As far as shell scripting goes, this is hardly anything to write home about. Looks simple enough to me.

It just retains the header by printing the header first as is, and then sorting the lines after the header. It's immediately obvious how to do it to anybody who knows about head and tail.

And with Miller it's even simpler than that, still on the command line...

carb · on March 16, 2023

To me the last example is still simple. When I encounter this in the wild, I don't really care about preserving the header.

  tail -n +2 example.csv | sort -r -k4 -t','

Or more often, I just do this and ignore the header

  sort -r -k4 -t',' example.csv

Keeping the header feels awkward, but using `sort` to reverse sort by a specific column is still quicker to type and execute (for me) than writing a program.
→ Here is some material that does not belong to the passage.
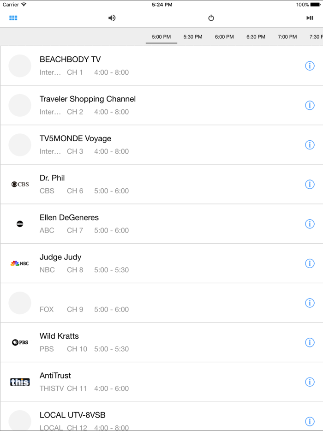Open the channel grid menu icon

[13, 18]
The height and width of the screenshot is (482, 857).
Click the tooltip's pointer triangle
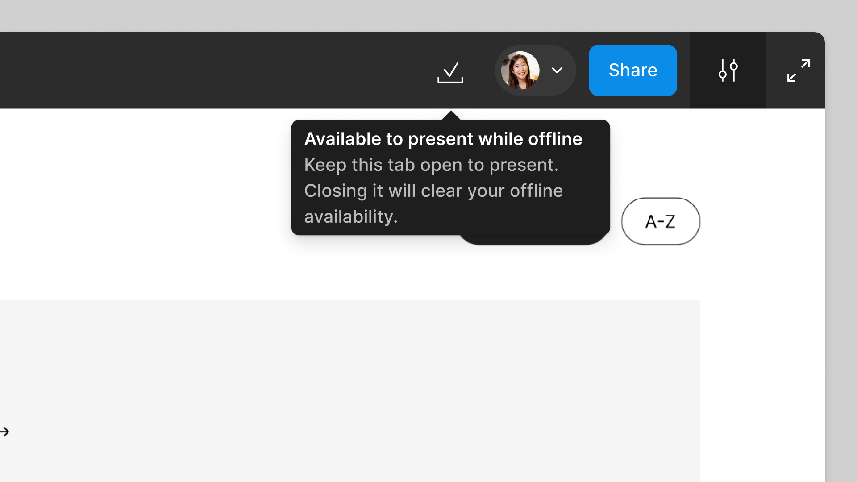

gabrielsroka · on March 16, 2023

I thought the Go code looked way too complex and Python would be simpler. Yes and no.

  import csv
  
  filename = 'example.csv'
  sort_by = 'index'
  reverse = True
  
  with open(filename) as f:
      lines = [d for d in csv.DictReader(f)]
  
  for line in lines:
      line['index'] = int(line['index'])
  lines.sort(key=lambda line: line[sort_by], reverse=reverse)
  print(','.join(lines[0].keys()))
  for line in lines:
      print(','.join(str(v) for v in line.values()))

cmdlineluser · on March 16, 2023

Perhaps a `DictWriter` would simplify things:

    import csv
    import sys
    
    filename = "example.csv"
    sort_by = "index"
    reverse = True
    
    with open(filename, newline="") as f:
        reader = csv.DictReader(f)
        writer = csv.DictWriter(sys.stdout, fieldnames=reader.fieldnames)
        writer.writeheader()
        writer.writerows(sorted(reader, key=lambda row: int(row[sort_by]), reverse=reverse))

gabrielsroka · on March 16, 2023

I thought about that but 1) it seemed like cheating to write to standard out, 2) you're assuming that the column to sort by is an integer whereas I broke that code up a little bit.

But yours has the advantage of being able to support more complex CSVs.